_Work instructions_
From the entries below, return exactly the lines beginning at the one that contains "You are a GUI" and ending at the one that contains "Given: Click the", both of them included, and only those lines.

Saved data entries:

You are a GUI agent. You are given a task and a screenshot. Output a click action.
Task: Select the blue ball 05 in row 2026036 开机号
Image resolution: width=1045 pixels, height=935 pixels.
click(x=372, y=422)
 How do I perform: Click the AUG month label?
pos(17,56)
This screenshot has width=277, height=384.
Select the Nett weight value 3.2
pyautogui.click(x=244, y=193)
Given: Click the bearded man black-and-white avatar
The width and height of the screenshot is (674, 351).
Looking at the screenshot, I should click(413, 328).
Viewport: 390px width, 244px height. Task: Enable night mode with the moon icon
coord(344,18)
* * *
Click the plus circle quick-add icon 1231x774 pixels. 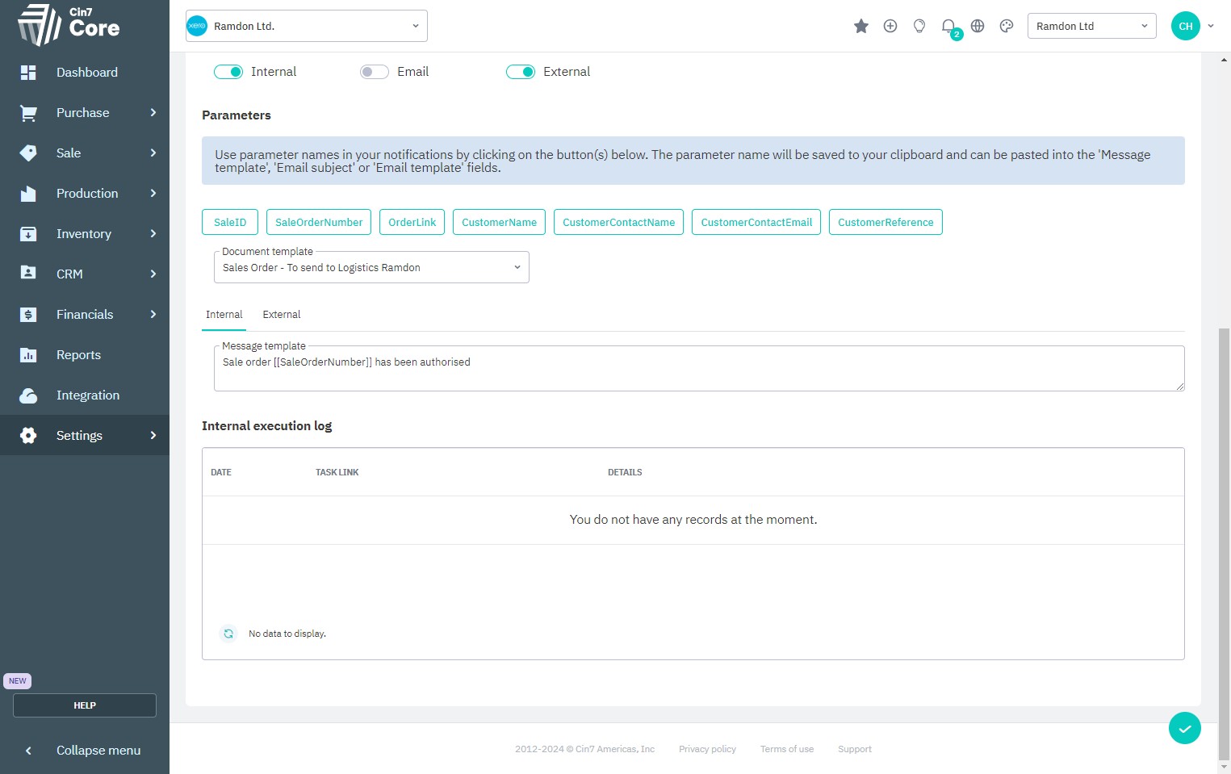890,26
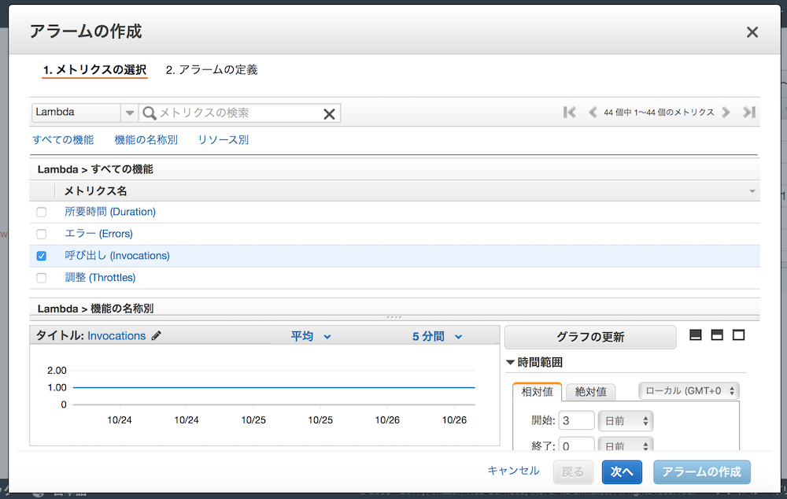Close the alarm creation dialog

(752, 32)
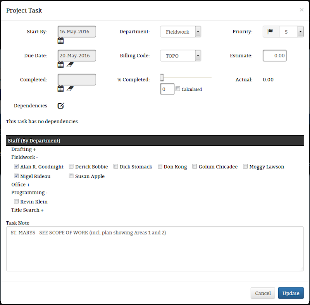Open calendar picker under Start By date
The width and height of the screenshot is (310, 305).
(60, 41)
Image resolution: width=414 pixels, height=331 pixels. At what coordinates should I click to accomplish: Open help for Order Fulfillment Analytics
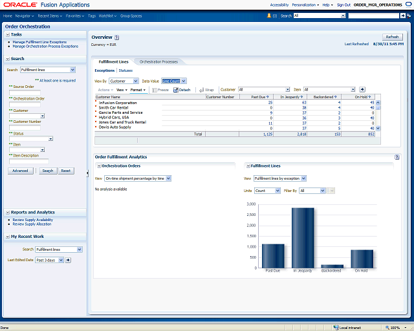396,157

_Solution to this task_
You are a GUI agent. You are given a task and a screenshot. Output a click action.
Task: Select the blue ball 05 in row 2026036 开机号
Image resolution: width=1045 pixels, height=935 pixels.
click(x=372, y=422)
 How do I perform: Click the AUG month label?
pos(17,56)
This screenshot has width=277, height=384.
Select the Nett weight value 3.2
pyautogui.click(x=244, y=193)
Given: Click the bearded man black-and-white avatar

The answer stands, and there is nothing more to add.